The recent statement by John Anfinson, historian with the National Park Service’s Mississippi National River and Recreation Area (MNRRA), that Coldwater Spring was “latched onto” by various groups including American Indians as a sacred place is merely one more example of the Anfinson’s closed mind and biased point of view. He and the agency for which he works, made up their minds a long time ago. Here’s more evidence of that. In 2008 a vehement, non-Indian Coldwater Spring supporter sent me an email saying:
I am getting quite concerned about the lies being spread about Camp Coldwater in the papers by [name deleted]. Sacred waters, now healing waters. Sacred trees. Its that old saying, when a lie is said often enough, people start to believe it. I know for a fact that [name deleted] asked [name deleted] to lie about 4 sacred trees to stop MNDOT in MHHA park. [Name deleted] keeps making things up as he and his merry little band want the land for a Casino down the road.

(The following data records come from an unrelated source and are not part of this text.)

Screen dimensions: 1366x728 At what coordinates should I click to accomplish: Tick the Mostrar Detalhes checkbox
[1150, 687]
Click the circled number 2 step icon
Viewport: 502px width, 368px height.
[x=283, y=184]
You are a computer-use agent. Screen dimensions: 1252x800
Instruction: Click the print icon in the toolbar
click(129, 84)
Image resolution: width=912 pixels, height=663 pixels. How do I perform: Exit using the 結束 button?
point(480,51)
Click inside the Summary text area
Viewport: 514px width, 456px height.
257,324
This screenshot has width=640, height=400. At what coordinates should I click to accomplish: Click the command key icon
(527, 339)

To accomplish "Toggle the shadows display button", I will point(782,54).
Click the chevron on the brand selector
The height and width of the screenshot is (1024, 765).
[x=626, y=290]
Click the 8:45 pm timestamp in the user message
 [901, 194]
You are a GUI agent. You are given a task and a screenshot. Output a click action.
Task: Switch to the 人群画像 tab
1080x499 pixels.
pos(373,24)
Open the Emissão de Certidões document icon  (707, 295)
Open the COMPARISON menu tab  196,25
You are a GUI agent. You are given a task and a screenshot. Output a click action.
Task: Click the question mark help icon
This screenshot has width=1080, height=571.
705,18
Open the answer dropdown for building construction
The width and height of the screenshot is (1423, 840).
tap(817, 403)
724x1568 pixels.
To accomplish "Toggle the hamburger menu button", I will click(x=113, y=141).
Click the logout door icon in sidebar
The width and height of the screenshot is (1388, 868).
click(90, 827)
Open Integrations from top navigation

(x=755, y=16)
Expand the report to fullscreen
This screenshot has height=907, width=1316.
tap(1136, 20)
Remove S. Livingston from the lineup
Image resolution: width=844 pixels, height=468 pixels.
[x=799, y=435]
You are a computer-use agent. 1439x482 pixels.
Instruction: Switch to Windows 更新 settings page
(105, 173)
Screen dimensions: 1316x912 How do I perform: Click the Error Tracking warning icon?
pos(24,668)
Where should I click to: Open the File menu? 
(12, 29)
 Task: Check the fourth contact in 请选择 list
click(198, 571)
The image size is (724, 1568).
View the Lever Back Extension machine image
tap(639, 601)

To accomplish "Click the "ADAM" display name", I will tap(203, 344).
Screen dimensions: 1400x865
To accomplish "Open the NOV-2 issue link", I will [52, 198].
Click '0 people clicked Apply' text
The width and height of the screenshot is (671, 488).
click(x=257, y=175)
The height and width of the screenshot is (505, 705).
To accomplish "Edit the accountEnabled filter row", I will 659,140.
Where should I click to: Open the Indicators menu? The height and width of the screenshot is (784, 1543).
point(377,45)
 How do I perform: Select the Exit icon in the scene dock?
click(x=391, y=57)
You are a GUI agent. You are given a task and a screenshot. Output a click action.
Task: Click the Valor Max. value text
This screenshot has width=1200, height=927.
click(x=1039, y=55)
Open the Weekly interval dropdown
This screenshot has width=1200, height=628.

I responded noting that the oak trees were a moot point, since they had been cut down eight years before, and that there were no Dakota people who wanted a casino at Coldwater Spring. I said:
What is important is that the spring be preserved and respected . . . . . I am not in a position to tell anyone about the particular power of the water in the spring, but I believe there is plenty of evidence about the importance of the water there for Dakota people, in relation to Mdote, Taku Wakan Tipi, and the wakan wacipi [medicine ceremony]. I am ready to argue that point with anyone who denies it, based on historical and cultural evidence.
The Coldwater Spring supporter forwarded these emails to John Anfinson at MNRRA, who wrote of Park Service plans for the protection of the spring. He added:
I am not going to get into any extended discussion of the sacred character of the spring. I have said what I believe about that already. The bottom line is that it is tremendously important to many people. It will require the best effort to define its restoration, protection and access protocol.
Anfinson was unwilling to discuss the issue of “the sacred character of the spring.” He had made up his mind. And that mind, as indicated in the statement made in September 2010, to the Pioneer Press reporter, was inclined to agree with the non-Indian who objected to Dakota beliefs about the importance of the spring, suggesting that they were manufactured. Yet MNRRA has pretended to have a open mind about the issue. In recent “White Paper” written in January 2010 by the staff of MNRRA, the agency stated:
For the Draft EIS, MNRRA’s Cultural Resources Specialist, Dr. John Anfinson, evaluated Coldwater Spring’s eligibility for the National Register as a TCP under 36 CFR part 63 and under National Register Bulletin 38, Guidelines for Evaluating and Documenting Traditional! Cultural Properties. He found that Coldwater Spring did not meet the National Register criteria or the guidelines of Bulletin 38. MNRRA presented this initial finding in the Draft EIS. The TCP review process under Section 800.4, however, was just beginning. MNRRA’s position stated in the Draft EIS was simply an initial finding and open for discussion.
The final determination on the TCP status was open until MNRRA sent out the final MOA for signature on January 20, 2010. And, MNRRA is still willing to consider the designation.
Despite these last claims, neither the MNRRA nor John Anfinson were willing to consider or discuss the designation of Coldwater as a TCP or as a sacred place after August 2006. Anfinson had made up his mind. Mind, and case, closed.